*** Block opens ***
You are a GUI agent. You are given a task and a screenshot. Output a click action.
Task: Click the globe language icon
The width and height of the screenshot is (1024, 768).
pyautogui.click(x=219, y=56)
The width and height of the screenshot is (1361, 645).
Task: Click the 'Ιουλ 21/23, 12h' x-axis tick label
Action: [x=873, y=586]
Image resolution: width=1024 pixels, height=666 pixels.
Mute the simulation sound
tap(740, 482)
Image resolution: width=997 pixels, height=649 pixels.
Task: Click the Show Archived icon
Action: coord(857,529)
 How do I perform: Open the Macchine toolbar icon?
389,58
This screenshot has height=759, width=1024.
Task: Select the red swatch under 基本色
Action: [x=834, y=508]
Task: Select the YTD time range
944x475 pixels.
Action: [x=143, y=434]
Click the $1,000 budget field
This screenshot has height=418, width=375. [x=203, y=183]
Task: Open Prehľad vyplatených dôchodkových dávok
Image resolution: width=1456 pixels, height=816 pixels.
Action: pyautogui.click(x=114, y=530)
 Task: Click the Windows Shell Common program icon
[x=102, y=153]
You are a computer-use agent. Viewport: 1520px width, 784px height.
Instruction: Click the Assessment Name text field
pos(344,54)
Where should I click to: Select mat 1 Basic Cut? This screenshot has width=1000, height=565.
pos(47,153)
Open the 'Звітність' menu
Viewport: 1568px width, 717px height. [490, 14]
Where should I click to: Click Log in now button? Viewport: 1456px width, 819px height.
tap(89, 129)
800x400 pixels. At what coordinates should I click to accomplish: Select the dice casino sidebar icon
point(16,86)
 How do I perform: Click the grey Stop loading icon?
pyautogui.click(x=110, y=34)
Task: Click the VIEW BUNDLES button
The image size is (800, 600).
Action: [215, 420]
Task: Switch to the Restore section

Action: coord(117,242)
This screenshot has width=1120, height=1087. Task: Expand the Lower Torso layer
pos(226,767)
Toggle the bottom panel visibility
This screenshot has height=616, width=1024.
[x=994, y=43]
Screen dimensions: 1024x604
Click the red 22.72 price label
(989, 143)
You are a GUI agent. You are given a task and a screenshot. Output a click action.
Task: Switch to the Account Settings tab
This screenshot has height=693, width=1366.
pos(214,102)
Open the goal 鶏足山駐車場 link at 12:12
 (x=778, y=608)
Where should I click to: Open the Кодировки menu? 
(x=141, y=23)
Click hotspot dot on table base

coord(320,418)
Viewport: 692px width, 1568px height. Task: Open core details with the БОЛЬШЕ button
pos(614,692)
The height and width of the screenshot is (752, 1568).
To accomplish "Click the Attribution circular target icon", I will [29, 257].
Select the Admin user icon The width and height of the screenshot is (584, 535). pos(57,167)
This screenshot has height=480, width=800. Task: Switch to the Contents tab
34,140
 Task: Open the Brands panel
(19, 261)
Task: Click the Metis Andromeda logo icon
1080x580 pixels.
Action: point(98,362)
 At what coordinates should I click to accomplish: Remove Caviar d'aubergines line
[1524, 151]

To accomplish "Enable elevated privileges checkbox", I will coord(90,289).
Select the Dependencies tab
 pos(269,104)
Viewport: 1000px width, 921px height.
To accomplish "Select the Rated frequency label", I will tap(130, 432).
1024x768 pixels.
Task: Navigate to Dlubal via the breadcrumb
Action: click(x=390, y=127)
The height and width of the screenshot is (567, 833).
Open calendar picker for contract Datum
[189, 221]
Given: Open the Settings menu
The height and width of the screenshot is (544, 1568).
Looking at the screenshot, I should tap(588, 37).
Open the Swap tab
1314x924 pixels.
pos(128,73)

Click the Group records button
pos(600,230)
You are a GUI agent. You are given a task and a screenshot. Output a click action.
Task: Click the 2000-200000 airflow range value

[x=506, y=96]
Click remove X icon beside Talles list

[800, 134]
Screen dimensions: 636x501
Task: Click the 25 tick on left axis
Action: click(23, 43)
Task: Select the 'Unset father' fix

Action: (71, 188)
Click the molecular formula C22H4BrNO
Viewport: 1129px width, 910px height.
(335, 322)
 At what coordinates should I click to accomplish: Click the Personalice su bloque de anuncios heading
*** Block closes ***
◆ PROBLEM TO SOLVE
A single number is expected: how many lines in the entries above hold the word "Settings".

◆ OUTPUT OF THE EXERCISE
2